Type checkers complain about io.text_encoding()

I’m sure I am doing something silly, but neither mypy nor pyright recognise that io.text_encoding() exists. Any pointers?

% python -c "import io; io.text_encoding(None)"
% mypy -c "import io; io.text_encoding(None)"  
<string>:1: error: Module has no attribute "text_encoding"  [attr-defined]
Found 1 error in 1 file (checked 1 source file)

This is because it’s not included in typeshed’s stubs for the io module: https://github.com/python/typeshed/blob/main/stdlib/io.pyi

Typeshed is the “single source of truth” for all major type checkers when it comes to the stdlib. Type checkers don’t look at the runtime code in CPython at all; as far as a type checker is concerned, if a function isn’t included in typeshed’s stubs, it doesn’t exist.

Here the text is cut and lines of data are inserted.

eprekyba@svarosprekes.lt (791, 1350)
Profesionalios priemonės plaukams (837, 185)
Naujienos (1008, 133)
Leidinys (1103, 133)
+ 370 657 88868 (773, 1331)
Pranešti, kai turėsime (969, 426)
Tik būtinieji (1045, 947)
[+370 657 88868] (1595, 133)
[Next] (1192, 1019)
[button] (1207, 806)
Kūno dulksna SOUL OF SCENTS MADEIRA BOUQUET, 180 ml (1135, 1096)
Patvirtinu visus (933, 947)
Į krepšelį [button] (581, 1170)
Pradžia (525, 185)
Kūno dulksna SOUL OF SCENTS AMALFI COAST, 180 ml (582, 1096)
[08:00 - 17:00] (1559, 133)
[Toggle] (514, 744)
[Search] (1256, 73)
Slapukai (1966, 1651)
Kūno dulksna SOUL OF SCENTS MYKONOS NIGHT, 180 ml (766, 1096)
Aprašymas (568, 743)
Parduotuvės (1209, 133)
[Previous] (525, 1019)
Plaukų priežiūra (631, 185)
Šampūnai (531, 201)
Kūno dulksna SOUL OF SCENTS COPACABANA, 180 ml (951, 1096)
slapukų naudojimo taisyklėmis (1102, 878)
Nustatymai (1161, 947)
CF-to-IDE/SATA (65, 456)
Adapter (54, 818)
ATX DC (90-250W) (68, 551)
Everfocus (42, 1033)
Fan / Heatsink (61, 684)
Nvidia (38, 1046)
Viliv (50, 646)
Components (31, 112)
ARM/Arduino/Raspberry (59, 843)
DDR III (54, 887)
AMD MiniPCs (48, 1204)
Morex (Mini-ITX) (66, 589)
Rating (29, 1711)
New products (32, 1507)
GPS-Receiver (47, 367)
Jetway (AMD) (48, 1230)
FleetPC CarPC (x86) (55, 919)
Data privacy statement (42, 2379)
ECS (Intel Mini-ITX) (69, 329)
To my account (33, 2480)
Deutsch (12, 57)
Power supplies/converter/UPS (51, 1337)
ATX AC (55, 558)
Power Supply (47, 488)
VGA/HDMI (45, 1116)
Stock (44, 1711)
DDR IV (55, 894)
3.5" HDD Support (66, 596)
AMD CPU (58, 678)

In general, we only add stubs for public module members in typeshed, unless somebody explicitly asks for us to add a private module member for some reason. In this case text_encoding isn’t included in io.__all__ at runtime, so our tests probably assumed that it was a private module member that was deliberately not being included in the stubs. (In general, our tests fail if a public module member at runtime is missing from the stubs.) However, it looks like the function is documented even though it’s not present in __all__ – so we should probably add it to typeshed! PR welcome :slight_smile:

The fact that text_encoding is a documented, public module member that is not present in io.__all__ is possibly a separate bug in CPython: it should possibly be added to io.__all__

1 Like

Thanks @AlexWaygood! The type signature is fairly trivial, except that I don’t know if there’s a better way to hint that encoding is returned identically if not None:

def text_encoding(encoding: None, stacklevel: int, /) -> Literal["locale", "utf-8"]:
def text_encoding(encoding: T, stacklevel: int, /) -> T:
def text_encoding(encoding: Any, stacklevel: int = 2, /) -> Any:

That looks about right! One or two things that need to be tweaked, but nothing major:

  1. Typeshed only has stub files, so there’s no need to include a “runtime implementation”: just the two overloads will suffice.
  2. Nearly all TypeVars are private in typeshed, so that it’s clear that these are “implementation details of the stub” that can’t be imported at runtime
  3. We still support Python 3.7 in typeshed, so you’ll need to use the pre-PEP-570 method of specifying positional-only arguments in stub files, as laid out in PEP 484: prepending parameter names with __

Putting that all together, the typeshed signature should probably look like this:

from typing import TypeVar, overload
from typing_extensions import Literal

_T = TypeVar("_T")

def text_encoding(__encoding: None, __stacklevel: int = 2) -> Literal["locale", "utf-8"]: ...
def text_encoding(__encoding: _T, __stacklevel: int = 2) -> _T: ...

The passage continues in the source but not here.